Would it be safe to add a way to mutate the value if it were only possible through a &mut reference?

[AlphaModder]

Sorry if this is not the place to ask this question, but I was wondering if a version of LazyTransform whose value could be mutated once initialized through an &mut reference would somehow break the thread-safety?
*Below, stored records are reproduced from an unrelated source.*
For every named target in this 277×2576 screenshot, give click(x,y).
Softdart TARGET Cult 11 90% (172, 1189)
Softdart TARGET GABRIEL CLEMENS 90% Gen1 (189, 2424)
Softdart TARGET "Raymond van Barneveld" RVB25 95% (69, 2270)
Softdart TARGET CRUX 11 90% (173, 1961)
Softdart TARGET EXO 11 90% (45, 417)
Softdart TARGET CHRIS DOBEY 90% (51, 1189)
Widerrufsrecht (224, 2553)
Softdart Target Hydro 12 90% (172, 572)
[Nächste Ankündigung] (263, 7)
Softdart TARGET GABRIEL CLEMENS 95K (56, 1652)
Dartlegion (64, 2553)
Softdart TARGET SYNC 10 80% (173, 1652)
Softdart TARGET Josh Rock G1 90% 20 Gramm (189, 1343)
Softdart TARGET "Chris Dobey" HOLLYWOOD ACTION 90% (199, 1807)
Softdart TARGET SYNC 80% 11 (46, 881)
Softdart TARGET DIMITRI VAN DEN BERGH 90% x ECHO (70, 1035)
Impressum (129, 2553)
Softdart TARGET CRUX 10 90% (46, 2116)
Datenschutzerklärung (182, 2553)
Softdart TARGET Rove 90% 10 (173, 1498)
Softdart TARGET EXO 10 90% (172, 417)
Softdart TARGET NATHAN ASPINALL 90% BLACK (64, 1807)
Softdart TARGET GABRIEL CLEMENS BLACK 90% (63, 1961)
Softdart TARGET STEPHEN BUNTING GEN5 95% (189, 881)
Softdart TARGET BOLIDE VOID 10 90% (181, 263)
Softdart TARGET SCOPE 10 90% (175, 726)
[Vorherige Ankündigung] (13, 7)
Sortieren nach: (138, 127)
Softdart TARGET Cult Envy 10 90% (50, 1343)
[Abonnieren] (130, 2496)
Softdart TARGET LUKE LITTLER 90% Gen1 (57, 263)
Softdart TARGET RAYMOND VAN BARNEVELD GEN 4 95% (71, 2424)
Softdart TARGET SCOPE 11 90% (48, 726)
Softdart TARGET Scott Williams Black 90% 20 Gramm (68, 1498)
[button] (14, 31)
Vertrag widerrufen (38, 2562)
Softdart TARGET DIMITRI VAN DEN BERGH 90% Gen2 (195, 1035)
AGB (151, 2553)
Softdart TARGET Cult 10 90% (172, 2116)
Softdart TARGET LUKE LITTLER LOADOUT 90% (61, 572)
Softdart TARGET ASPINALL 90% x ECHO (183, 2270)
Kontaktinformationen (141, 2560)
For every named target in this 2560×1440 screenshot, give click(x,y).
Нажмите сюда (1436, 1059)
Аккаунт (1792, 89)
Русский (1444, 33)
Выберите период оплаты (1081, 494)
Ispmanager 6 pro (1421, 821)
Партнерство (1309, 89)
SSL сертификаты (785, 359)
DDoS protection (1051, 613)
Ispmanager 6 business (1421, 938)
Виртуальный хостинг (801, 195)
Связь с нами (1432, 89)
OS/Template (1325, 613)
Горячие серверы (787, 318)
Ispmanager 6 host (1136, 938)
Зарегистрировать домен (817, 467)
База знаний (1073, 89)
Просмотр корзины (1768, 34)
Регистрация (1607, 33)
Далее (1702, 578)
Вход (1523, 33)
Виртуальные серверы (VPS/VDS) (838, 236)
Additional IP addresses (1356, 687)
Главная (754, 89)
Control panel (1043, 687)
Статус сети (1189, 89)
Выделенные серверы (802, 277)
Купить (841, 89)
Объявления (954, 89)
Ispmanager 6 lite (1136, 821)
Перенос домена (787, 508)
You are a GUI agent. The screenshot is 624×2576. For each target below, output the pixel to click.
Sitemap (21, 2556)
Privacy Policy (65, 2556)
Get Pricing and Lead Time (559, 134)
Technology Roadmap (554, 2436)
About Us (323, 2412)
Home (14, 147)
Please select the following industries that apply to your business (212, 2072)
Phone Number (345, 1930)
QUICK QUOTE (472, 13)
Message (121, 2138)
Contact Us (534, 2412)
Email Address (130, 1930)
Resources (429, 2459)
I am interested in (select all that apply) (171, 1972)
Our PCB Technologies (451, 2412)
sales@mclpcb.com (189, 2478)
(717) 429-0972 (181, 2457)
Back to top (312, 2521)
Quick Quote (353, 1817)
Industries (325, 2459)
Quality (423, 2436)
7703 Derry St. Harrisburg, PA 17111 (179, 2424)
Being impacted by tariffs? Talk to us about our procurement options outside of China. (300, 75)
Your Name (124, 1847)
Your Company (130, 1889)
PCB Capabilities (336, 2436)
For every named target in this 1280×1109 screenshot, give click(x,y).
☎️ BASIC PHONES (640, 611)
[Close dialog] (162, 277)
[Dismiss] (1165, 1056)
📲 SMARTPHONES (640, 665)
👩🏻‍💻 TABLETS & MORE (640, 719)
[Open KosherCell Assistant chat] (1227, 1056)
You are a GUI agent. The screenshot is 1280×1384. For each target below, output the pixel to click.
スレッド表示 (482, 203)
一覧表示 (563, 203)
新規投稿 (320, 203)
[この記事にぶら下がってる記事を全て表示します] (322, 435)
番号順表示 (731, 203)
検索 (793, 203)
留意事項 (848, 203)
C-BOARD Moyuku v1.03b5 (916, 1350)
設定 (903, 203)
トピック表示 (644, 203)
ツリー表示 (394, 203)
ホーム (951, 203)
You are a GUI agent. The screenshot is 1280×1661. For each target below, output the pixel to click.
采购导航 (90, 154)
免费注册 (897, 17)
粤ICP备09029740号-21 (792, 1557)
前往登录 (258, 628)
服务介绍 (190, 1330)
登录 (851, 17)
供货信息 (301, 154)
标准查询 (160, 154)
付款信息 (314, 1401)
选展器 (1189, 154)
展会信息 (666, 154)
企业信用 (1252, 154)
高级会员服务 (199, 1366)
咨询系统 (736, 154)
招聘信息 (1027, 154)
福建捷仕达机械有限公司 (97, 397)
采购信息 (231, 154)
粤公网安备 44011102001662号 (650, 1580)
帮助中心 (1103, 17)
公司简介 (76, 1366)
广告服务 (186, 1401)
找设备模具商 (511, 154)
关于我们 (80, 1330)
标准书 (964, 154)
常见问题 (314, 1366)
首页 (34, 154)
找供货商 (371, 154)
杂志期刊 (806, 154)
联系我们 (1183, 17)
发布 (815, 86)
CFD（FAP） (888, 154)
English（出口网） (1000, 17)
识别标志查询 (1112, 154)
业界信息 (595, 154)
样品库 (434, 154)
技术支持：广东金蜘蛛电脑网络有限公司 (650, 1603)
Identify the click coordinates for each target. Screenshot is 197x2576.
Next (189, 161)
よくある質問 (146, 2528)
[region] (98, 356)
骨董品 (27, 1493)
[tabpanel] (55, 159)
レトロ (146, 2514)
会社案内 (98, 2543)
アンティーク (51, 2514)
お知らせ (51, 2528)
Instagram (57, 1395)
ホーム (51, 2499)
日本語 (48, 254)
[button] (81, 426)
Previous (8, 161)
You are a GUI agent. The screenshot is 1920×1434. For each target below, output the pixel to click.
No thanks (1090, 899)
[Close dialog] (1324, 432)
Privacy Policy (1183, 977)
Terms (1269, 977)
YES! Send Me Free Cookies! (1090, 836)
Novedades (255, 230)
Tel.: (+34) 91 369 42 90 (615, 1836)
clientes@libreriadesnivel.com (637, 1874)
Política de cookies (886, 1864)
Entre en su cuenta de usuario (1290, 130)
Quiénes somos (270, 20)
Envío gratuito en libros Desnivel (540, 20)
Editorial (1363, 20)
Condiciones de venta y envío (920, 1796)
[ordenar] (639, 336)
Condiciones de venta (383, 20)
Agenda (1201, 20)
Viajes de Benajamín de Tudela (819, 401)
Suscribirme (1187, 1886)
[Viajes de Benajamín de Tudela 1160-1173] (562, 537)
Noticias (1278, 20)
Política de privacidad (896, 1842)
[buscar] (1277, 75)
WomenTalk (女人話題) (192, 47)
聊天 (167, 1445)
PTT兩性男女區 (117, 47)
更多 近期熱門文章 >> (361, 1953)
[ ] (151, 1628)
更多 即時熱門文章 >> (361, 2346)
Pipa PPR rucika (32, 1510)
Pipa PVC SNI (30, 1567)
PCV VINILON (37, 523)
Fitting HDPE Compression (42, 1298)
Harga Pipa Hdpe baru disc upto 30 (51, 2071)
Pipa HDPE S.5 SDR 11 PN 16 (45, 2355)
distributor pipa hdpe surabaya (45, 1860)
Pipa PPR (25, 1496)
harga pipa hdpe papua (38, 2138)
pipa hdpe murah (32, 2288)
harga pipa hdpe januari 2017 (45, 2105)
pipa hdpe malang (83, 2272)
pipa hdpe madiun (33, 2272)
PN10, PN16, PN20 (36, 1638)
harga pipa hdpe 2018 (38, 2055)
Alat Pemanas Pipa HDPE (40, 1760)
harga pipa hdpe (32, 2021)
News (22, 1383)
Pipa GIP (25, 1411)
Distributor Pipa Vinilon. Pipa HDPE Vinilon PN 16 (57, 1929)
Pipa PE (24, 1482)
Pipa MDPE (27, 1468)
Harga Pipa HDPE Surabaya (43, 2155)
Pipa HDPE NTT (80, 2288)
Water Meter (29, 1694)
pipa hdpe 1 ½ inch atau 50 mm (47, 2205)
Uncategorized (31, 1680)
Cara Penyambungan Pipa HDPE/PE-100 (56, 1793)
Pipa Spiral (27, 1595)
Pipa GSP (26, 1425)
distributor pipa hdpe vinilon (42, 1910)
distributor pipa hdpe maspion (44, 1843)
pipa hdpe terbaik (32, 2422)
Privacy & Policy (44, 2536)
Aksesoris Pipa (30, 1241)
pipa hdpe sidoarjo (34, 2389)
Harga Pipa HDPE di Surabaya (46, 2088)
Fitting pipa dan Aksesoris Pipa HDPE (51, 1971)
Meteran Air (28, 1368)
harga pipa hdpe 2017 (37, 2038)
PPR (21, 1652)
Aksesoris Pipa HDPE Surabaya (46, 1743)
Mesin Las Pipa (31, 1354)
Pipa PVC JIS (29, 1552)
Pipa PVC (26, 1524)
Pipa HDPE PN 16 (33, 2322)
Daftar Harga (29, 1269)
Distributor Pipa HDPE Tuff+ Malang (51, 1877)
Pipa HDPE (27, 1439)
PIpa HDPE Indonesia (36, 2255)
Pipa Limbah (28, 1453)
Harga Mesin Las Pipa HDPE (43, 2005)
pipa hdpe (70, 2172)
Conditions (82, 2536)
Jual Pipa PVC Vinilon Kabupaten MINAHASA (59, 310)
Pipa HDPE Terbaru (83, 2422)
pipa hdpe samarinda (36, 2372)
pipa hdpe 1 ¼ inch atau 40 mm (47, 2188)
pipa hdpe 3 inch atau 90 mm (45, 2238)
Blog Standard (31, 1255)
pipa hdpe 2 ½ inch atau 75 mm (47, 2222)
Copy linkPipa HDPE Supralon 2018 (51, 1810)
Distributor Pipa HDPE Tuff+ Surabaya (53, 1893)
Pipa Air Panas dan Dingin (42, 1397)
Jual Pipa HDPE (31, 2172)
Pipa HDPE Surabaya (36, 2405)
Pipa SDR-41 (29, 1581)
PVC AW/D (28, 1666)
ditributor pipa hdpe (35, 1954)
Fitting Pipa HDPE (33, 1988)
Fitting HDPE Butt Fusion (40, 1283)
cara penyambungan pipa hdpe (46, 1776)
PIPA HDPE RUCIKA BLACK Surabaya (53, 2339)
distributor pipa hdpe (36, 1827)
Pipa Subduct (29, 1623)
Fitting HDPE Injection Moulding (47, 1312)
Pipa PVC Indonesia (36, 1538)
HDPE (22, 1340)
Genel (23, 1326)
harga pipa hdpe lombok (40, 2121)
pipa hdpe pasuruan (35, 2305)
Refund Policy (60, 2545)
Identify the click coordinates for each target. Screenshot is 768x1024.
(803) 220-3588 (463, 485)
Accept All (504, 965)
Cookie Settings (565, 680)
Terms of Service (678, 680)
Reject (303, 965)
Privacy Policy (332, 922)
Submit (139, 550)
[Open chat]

I'm imagining an implementation along the lines of this:

pub fn get_or_create_mut<F>(&mut self, f: F) -> &mut U 
    where F: FnOnce(T) -> U
{
    if !self.initialized.load(Ordering::Relaxed) {
        let value = unsafe { &mut *self.value.get() };
        let this = match value.take().unwrap() {
            ThisOrThat::This(t) => t,
            ThisOrThat::That(_) => panic!(), 
        };
        *value = Some(ThisOrThat::That(f(this)));
        self.initialized.store(true, Ordering::Relaxed);
    }
    self.extract_mut().unwrap()
}

fn extract_mut(&mut self) -> Option<&mut U> {
    match unsafe { (*self.value.get()).as_mut() } {
        None => None,
        Some(&mut ThisOrThat::This(_)) => panic!(),
        Some(&mut ThisOrThat::That(ref mut that)) => Some(that),
    }
}

Intuitiviely, I imagine the &mut reference would ensure there's no need for actual synchronization, but this stuff is tricky so I want to make sure. This isn't exactly a feature-request, though, since if it works, it's easy enough for me to implement on my own, so I hope you don't mind me using an issue to ask.

[khuey]

You could do something like that. std::sync::Mutex has a get_mut which functions on the same principle: that if you have an &mut you are statically guaranteeing that nobody else is accessing the synchronized object.

I might quibble a bit with API design questions (like whether it makes sense to create the object/do the transform and then immediately mutate it) but the thread safety principle is sound.